Reflection of light

Question

There is a beam of light which strikes $BC$ at the point given in the diagram at an angle $\alpha = 19.94^{\circ}$ with $BC$ and reflects at an equal angle. The reflections continue following the law:

$$\text{angle of incidence} = \text{angle of reflection}$$

The question asks me to find out how many times will the ray get reflected. I analysed its path and came to the inclusion that the direction of light ray will reverse, i.e. it will start coming out of the angle but not following its initial path, after the $36$-th reflection, which occurs at the surface $AB$. But I am unable to analyse further.

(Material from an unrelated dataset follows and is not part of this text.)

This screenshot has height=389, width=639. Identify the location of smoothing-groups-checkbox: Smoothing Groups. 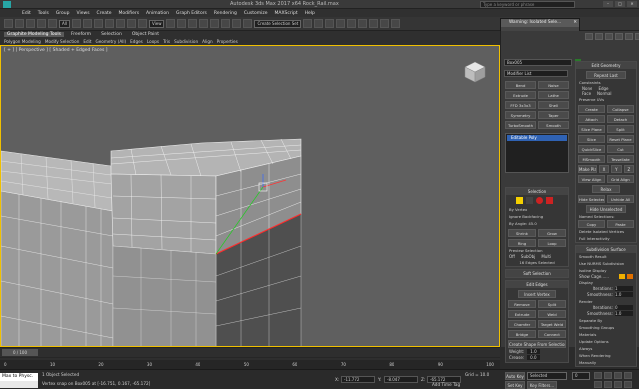
(606, 328).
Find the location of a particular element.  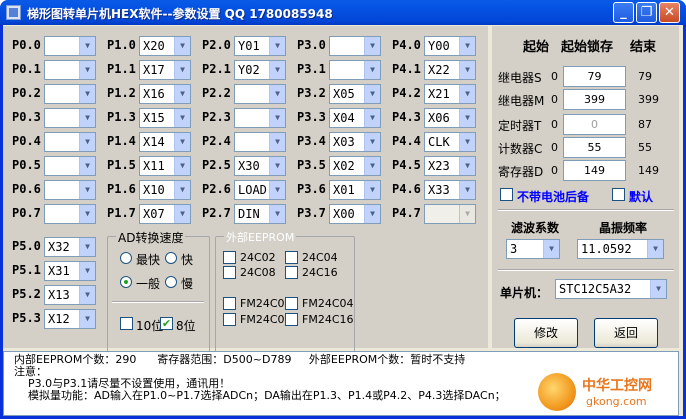

port-select: X07 ▼ is located at coordinates (165, 214).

Any help would be appreciated. Thanks in advance.

Answer 1

Write a rule that tells you the angle at next reflection based on the current one. Then you have a recursive definition of a sequence which you can analyze.

Call the second reflection point $D$. Starting with $\alpha_n$, the angle $\angle BCD=\alpha_n$, and $\angle CDB=180^\circ-\beta-\alpha_n$. The angle of incidence at the second reflection point is therefore $\alpha_{n+1}=\angle ADC=\alpha_n+\beta$.

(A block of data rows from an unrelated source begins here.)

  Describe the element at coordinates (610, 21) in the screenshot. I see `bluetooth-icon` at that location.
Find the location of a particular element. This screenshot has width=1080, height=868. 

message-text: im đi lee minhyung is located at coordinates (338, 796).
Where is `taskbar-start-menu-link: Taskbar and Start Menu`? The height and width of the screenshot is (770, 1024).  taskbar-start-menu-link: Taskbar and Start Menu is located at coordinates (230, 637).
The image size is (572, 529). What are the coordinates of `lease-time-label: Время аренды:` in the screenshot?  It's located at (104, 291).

This tells you directly, that $\beta$ is added at each reflection:

$$\alpha_n=\alpha+n\beta$$

if $n$ is the number of reflections.

What exactly happens depends on $\beta$, which isn't given.

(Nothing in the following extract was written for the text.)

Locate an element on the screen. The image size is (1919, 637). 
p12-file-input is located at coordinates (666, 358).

However, the "stopping condition" is, that the ray will not only reverse, but have an angle that will shoot between both legs of the angle (and therefore never touch any surface again). Think about what it means that angle is greater than $90^\circ$, greater than $180^\circ$ and smaller than $0$, and which angle is the one that never gets a reflection again (it depends on $\beta$). Also sketch and figure out if you have to re-derive the recursion if the ray goes the other way.

Answer 2

As I mentioned in my comment, an often-useful trick for analyzing problems that involve reflections is to “unfold” the path into a straight line. For this problem, this involves successive reflections of the region between the two mirror rays, like so:

Examining this diagram, we can see that the incident ray will escape once it and the bounding ray of one of these successive reflections no longer converge. Thus, we seek the least positive integer $n$ for which $\pi+\alpha \ge 2\pi-n\beta$, from which $$n = \left\lceil {\pi-\alpha \over \beta} \right\rceil.$$ This is also the number of reflections before escape. (This assumes that the first reflecting surface struck by the ray is $\overrightarrow{BC}$.)